Ce gardien a une particularité qui lui permet d’opérer 24h/24 : il s’agit d’une boîte noire alimentée par des petits panneaux solaires et équipée d’un microphone et d’une antenne. Développé par Huawei en partenariat avec des organisations malaisiennes, ce « Nature Guardian » utilise l’intelligence artificielle et le nuage informatique afin de soutenir les efforts de conservation dans la région.
Après les compteurs intelligents, les voitures électriques et les avions verts, la technologie n’en finit plus de se mettre « au service » de l’environnement. Or ces solutions sont d’énormes consommatrices d’énergie mais aussi de matières premières, notamment de minéraux dits critiques et stratégiques comme le lithium ou le silicium.
Ainsi, la Banque mondiale évalue à 500 % l’augmentation de la production de minéraux d’ici 2050, afin de répondre à l’augmentation de la demande des technologies dites propres. Pourtant, selon l’Agence internationale de l’énergie, la disponibilité des minéraux critiques sera insuffisante pour répondre aux besoins de la transition énergétique.
Alors, la technologie est-elle la solution pour sauver la biodiversité et recalibrer le climat? Toutes les innovations sont-elles bonnes à prendre? Face au techno-solutionnisme, faut-il devenir technophobe?
L’innovation technologique engendre la perte de biodiversité
Si certaines nouvelles technologies peuvent contribuer à améliorer le bien-être humain, on ne devrait jamais perdre de vue qu’elles provoquent une augmentation de la consommation de matériaux et donc de la pression sur les écosystèmes, et génèrent d’immenses quantités de déchets électroniques.
Ainsi au Québec, province qui a l’ambition de devenir « un chef de file des minéraux critiques et stratégiques », les résidus miniers constituent déjà la plus forte empreinte matérielle résiduelle avec 71.3 Mt/an, soit plus du quart de l’empreinte matérielle totale de la province, loin devant les émissions atmosphériques et 12 fois plus que les matières résiduelles rejetées dans les sites d’enfouissement.
C’est ce qui fait que l’IPBES considère l’innovation technologique comme une cause sous-jacente de la perte de la biodiversité. Et c’est pourquoi les changements transformateurs que les scientifiques nous appellent à opérer doivent aussi cibler la sphère technologique.
Comment entreprendre ce virage?

[Données de pointage de cibles]
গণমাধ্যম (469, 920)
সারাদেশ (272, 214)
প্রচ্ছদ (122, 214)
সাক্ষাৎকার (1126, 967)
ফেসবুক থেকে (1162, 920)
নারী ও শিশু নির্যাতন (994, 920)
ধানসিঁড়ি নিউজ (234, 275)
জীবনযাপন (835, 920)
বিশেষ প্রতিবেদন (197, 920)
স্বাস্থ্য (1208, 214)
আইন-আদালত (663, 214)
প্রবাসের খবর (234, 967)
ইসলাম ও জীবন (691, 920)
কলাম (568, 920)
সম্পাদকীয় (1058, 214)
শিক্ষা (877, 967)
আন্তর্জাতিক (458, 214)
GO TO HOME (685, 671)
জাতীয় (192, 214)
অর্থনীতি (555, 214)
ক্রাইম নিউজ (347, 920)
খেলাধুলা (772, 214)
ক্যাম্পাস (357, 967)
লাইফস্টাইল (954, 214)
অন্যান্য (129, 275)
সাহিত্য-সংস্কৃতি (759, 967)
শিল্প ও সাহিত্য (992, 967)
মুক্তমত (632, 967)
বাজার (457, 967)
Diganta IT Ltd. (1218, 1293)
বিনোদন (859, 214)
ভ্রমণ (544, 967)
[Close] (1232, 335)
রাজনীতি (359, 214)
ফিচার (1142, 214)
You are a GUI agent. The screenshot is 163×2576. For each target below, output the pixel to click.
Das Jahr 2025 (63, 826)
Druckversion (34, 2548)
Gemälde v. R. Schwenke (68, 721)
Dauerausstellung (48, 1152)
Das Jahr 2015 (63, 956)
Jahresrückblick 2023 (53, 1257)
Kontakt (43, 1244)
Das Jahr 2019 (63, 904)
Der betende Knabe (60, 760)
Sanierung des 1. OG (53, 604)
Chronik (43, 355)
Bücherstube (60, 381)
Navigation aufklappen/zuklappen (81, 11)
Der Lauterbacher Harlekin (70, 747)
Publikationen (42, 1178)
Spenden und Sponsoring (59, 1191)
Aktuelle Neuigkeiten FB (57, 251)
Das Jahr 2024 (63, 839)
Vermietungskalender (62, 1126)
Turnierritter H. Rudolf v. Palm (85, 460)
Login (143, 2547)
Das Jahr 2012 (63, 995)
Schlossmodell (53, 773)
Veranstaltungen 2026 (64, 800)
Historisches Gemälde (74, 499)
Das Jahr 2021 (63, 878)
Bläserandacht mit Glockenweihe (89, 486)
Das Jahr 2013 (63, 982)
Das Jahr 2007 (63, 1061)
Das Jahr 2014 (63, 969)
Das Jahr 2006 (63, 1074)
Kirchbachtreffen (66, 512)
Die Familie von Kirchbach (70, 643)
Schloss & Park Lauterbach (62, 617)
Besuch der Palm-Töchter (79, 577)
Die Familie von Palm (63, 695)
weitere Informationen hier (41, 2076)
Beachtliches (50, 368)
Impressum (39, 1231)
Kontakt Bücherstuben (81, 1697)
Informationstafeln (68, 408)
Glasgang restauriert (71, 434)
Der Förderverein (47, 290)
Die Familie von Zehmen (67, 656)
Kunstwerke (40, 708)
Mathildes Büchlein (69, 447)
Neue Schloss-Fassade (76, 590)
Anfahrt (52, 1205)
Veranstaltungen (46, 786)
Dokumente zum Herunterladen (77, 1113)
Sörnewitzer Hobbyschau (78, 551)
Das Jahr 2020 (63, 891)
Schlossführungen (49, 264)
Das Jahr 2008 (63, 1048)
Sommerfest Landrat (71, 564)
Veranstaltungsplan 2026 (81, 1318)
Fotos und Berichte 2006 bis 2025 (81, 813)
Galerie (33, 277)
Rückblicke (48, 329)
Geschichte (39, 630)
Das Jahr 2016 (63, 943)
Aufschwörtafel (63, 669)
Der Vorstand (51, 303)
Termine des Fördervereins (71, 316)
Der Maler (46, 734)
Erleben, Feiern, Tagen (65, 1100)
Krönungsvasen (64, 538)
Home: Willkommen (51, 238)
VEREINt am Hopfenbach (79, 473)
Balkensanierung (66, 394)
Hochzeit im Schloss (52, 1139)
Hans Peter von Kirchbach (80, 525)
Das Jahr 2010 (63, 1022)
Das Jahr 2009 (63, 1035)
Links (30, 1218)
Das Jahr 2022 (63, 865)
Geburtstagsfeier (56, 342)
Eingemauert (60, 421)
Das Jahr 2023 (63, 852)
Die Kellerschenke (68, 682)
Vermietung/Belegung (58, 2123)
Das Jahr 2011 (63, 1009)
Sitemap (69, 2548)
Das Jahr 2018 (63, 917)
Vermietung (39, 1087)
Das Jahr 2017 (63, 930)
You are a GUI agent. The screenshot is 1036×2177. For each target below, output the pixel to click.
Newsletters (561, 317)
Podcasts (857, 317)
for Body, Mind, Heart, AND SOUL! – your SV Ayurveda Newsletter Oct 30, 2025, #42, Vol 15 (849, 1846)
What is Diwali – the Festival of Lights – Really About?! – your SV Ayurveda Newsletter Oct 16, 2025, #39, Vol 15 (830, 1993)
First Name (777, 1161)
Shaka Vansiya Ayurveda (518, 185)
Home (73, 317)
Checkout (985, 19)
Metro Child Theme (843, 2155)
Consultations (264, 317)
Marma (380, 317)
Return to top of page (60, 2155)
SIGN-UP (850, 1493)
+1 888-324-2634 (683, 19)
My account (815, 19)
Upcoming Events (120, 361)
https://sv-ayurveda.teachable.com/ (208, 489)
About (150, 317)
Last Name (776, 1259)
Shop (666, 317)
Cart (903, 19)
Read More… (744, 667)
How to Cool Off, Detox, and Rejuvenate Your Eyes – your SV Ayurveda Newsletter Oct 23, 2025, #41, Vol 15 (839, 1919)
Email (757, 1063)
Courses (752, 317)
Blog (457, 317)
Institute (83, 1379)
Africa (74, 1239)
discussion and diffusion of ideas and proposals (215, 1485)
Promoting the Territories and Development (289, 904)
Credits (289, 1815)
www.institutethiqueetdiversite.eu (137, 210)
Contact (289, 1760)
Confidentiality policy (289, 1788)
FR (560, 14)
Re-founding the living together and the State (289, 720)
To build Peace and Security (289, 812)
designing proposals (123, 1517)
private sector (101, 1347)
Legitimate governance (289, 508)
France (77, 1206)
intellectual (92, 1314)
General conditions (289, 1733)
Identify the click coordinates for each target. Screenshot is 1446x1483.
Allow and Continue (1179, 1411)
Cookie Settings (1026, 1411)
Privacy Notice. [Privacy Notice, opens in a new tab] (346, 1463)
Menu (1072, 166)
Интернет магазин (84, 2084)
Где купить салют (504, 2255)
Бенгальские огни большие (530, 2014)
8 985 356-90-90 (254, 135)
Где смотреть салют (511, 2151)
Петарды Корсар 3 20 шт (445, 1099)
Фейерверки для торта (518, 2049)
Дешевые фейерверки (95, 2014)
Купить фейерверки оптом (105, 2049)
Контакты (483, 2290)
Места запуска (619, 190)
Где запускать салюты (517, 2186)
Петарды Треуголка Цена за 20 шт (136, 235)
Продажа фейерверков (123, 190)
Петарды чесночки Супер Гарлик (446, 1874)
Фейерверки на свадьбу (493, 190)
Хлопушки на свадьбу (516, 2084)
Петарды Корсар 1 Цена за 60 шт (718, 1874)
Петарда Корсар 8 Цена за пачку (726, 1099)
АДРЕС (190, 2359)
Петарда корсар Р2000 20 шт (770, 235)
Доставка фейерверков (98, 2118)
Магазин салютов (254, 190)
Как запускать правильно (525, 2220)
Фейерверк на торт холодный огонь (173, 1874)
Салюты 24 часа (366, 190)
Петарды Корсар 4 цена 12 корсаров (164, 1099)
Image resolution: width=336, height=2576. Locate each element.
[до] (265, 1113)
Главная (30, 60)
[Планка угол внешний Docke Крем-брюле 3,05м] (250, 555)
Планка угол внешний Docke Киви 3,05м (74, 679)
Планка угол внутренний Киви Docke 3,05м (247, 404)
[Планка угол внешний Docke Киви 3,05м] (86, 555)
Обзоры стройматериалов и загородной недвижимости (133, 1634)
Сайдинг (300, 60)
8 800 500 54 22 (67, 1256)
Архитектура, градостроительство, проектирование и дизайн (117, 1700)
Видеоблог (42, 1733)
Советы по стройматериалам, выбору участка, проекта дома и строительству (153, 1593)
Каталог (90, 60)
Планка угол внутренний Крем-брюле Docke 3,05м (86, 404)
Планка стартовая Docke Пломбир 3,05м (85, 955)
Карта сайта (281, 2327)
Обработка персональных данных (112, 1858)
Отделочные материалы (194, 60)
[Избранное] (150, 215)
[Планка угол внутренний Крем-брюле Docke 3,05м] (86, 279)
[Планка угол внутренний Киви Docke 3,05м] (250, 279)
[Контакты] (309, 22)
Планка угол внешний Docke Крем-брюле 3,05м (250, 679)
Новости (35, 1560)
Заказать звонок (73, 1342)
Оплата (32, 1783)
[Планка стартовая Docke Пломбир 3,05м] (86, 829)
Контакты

EXERCICE |
Répondez à ces questions d'après l'extrait choisi.
1. Par quoi la boîte noire du « Nature Guardian » est-elle alimentée ?
2. À combien la Banque mondiale évalue-t-elle l'augmentation de la production de minéraux d'ici 2050 ?
3. Quel organisme considère l'innovation technologique comme une cause sous-jacente de la perte de la biodiversité ?
Ces données ne servent à rien dans ce travail.

CORRIGÉ |
1. Par des petits panneaux solaires.
2. À 500 %.
3. L'IPBES.